Computational Biology

さまざまなヒト組織の系統的アノテーションを目的とするエピゲノムデータセットの大規模な補完

Nature Biotechnology 33, 4 doi: 10.1038/nbt.3157

何百点ものエピゲノムマップを用いることにより、標識および試料の両方で全体的なエピジェネティックシグナルの相関性を利用して追加的なデータセットを大規模に予測することができる。今回我々は、回帰ツリーのアンサンブルを通してそうした相関性を活用することでエピゲノムの補完を行った。補完した高分解能のシグナルマップ4315点のうち、26%は実験でも観察された。

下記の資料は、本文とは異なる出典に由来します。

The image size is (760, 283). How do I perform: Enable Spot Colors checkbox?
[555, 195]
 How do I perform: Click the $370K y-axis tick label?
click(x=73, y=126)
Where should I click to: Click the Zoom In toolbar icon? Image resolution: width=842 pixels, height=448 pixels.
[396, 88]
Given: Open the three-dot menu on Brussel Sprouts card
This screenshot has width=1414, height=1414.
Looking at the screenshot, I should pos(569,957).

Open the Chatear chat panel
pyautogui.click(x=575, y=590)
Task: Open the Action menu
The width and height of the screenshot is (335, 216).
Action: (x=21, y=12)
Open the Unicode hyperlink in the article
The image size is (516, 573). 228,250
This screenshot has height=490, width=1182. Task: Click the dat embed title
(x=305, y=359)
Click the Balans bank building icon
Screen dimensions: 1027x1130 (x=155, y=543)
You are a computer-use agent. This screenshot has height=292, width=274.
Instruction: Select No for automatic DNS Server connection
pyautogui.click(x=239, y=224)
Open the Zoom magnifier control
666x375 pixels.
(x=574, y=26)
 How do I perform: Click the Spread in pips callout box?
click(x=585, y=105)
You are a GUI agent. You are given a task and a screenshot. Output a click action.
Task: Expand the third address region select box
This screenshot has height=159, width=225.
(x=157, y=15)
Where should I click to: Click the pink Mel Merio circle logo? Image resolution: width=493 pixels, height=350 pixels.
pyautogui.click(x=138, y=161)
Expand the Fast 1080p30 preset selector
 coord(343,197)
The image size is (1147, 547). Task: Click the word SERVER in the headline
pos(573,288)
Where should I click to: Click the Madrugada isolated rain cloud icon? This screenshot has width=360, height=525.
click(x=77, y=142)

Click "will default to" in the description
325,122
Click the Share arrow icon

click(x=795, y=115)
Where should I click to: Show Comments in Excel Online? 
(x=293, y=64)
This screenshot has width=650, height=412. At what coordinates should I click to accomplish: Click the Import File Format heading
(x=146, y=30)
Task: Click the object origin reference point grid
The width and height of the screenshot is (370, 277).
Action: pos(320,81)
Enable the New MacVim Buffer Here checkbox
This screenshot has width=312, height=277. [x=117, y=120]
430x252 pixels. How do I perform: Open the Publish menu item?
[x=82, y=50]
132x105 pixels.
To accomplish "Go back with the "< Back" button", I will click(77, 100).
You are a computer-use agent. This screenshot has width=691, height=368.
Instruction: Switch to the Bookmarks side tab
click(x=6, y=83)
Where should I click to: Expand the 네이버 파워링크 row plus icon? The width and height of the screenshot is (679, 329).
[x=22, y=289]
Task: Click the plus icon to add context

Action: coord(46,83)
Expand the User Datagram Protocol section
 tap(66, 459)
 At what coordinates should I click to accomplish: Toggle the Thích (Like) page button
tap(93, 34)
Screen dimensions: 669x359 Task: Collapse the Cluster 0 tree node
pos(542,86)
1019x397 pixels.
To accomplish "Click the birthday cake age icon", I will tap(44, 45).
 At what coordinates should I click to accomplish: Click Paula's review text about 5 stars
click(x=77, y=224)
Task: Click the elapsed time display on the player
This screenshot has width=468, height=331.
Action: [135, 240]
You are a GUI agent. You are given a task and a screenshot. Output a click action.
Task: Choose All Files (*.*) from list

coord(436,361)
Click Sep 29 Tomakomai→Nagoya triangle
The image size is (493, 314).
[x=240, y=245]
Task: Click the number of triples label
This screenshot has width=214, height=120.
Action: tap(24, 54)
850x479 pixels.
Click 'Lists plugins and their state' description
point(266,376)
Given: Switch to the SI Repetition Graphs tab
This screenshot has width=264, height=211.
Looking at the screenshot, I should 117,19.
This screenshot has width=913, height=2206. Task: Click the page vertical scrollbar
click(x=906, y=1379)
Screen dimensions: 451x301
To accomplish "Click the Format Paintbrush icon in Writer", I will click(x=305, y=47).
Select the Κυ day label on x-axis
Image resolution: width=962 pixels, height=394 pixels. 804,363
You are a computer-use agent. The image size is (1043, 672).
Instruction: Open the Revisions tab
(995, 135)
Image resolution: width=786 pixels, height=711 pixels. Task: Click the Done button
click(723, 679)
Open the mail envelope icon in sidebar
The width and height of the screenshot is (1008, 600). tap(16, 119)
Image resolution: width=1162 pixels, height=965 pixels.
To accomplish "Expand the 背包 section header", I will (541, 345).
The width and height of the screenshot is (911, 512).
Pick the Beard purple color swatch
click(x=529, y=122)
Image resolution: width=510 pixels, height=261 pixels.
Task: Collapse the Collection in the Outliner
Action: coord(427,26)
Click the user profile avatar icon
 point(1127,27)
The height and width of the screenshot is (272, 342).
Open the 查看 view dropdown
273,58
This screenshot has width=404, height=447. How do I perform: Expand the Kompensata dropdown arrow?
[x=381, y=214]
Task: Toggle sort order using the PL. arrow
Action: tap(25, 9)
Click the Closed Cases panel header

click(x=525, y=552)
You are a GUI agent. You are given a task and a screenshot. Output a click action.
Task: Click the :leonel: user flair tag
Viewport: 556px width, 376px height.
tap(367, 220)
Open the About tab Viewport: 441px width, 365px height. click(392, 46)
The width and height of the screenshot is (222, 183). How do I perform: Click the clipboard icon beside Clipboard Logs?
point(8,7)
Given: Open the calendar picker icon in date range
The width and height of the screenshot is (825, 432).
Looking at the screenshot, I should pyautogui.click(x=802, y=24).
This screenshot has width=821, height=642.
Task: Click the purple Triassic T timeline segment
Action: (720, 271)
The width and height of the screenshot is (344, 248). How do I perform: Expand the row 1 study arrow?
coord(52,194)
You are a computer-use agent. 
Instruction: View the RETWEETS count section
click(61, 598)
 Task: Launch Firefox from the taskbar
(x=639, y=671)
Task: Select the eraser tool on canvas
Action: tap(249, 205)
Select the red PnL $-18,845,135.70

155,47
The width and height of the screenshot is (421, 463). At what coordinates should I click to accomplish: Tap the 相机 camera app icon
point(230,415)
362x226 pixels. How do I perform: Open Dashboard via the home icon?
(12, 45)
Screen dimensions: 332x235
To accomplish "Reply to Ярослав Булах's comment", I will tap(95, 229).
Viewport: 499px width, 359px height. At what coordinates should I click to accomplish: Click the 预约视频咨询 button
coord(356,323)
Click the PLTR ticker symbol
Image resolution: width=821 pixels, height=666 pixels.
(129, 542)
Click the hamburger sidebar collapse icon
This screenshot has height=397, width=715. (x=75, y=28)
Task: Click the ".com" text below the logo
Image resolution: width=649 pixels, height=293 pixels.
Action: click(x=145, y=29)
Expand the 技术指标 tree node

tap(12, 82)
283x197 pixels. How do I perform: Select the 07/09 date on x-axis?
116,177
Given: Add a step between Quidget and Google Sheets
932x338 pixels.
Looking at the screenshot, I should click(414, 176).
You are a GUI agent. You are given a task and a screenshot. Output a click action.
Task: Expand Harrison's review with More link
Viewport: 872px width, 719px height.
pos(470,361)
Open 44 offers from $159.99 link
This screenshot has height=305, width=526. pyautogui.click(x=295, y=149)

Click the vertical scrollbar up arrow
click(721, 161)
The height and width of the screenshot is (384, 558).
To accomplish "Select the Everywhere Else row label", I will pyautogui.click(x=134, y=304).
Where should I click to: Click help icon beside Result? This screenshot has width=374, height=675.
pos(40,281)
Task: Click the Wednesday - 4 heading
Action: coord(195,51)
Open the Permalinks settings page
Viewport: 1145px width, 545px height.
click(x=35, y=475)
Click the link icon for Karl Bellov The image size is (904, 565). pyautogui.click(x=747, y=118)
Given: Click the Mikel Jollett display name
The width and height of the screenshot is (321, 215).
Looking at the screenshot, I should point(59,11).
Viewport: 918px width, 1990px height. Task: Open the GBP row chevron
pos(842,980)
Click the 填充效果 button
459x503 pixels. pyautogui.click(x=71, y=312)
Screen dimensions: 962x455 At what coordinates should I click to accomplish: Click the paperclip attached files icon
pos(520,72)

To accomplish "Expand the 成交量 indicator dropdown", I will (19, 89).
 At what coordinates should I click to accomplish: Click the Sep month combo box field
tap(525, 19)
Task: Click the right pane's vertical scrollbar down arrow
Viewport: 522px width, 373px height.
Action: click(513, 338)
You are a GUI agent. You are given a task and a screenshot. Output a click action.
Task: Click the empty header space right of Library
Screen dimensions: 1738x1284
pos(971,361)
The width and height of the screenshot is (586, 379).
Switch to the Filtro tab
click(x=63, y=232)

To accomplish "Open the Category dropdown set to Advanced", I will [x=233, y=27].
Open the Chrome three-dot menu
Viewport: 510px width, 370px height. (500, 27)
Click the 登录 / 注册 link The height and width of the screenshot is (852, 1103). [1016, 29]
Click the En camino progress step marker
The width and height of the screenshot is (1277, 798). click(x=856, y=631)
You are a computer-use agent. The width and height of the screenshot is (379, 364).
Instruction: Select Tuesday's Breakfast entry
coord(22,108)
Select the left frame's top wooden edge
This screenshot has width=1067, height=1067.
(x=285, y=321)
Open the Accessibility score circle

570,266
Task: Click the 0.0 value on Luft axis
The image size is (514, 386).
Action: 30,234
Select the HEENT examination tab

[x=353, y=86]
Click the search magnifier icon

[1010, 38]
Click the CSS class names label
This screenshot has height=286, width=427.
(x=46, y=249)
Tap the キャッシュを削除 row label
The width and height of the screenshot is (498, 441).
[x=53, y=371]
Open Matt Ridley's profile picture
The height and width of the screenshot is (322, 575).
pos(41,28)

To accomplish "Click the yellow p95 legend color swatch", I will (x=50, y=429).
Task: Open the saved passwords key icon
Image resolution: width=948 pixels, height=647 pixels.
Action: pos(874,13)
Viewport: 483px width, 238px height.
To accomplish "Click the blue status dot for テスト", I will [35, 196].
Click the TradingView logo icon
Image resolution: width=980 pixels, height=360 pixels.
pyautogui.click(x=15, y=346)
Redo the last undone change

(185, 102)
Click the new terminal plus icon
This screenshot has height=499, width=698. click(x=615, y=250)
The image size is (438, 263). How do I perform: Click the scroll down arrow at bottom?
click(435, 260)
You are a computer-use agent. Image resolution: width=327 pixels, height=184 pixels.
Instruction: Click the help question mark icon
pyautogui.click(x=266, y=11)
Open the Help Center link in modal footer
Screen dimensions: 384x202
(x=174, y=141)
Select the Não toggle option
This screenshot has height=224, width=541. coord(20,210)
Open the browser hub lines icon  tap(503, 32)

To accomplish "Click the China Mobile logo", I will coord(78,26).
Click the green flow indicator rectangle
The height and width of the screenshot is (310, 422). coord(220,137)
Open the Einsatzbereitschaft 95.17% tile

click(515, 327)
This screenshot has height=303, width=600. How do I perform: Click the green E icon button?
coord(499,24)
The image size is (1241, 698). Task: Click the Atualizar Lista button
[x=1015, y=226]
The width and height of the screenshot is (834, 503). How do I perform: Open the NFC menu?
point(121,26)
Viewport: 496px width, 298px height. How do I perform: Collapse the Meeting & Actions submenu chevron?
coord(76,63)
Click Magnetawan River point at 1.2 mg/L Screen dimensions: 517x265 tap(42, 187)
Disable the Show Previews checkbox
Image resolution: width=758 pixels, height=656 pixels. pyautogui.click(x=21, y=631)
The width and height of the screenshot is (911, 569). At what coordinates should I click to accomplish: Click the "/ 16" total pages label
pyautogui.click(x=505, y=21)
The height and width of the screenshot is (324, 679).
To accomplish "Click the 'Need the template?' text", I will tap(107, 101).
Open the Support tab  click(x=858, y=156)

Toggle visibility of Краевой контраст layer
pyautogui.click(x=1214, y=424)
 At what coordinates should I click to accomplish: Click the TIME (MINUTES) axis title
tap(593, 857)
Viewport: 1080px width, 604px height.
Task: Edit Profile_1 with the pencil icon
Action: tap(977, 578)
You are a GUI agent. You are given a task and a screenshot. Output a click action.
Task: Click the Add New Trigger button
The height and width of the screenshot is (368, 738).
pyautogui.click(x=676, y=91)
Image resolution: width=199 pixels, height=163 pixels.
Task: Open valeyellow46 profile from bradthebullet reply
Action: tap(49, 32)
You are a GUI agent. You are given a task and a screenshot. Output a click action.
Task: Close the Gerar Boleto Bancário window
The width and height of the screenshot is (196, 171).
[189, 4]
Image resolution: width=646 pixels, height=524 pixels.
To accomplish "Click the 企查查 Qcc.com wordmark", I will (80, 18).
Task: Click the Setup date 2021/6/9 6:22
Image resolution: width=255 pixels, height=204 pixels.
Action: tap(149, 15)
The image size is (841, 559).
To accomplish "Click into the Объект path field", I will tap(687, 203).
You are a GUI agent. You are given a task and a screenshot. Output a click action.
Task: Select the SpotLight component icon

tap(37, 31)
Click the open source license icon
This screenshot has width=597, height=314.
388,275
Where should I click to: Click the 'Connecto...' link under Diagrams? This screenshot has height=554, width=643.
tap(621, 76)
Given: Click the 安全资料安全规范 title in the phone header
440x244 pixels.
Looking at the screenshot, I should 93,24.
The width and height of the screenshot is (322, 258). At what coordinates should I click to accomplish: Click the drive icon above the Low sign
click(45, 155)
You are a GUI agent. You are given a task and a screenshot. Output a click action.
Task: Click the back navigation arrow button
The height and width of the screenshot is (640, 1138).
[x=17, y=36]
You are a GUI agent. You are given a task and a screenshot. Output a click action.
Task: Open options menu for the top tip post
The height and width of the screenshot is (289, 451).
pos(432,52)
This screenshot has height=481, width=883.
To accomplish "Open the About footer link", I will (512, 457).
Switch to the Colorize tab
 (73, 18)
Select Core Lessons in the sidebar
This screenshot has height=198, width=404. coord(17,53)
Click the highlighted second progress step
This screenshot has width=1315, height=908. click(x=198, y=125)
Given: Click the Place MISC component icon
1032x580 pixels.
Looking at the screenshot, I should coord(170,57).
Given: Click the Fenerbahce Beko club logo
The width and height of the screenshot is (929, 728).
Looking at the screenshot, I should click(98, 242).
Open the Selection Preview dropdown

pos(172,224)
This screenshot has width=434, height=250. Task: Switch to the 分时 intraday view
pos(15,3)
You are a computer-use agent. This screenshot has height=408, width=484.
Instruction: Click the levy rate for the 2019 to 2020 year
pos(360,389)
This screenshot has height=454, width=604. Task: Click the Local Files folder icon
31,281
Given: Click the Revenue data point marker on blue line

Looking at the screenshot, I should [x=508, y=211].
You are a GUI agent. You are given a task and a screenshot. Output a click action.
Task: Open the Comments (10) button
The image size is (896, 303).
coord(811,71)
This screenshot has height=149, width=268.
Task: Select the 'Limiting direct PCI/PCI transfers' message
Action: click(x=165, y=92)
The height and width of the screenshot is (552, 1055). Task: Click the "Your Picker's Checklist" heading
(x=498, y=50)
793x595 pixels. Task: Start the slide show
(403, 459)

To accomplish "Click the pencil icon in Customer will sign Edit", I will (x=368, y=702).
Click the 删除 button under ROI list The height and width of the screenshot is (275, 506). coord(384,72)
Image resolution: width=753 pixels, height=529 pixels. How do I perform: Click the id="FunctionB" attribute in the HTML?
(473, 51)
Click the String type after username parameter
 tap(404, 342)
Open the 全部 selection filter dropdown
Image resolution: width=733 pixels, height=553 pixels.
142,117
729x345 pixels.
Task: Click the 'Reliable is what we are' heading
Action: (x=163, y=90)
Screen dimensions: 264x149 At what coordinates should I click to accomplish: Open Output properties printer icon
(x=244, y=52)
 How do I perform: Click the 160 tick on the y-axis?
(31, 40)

補完されたシグナルトラックは観察されたシグナルと全般的に類似しており、一貫性、遺伝子アノテーションの回復、および疾病関連変異体の集中は実験的データセットを上回っていた。我々はこの補完データを用いて質の低い実験的データセットを検出し、予想外のエピジェネティックシグナルを有するゲノム部位を発見するとともに、新たな実験のための優先度の高い標識を特定して、さまざまな組織および細胞型に関する標準エピゲノム127種類のクロマチン状態を明らかにした。この補完データセットはこれまでで最も網羅的なヒト調節領域のアノテーションをもたらしており、この方法およびChromImputeソフトウェアはエピゲノム情報の大規模な実験的マッピングの補完に有用である。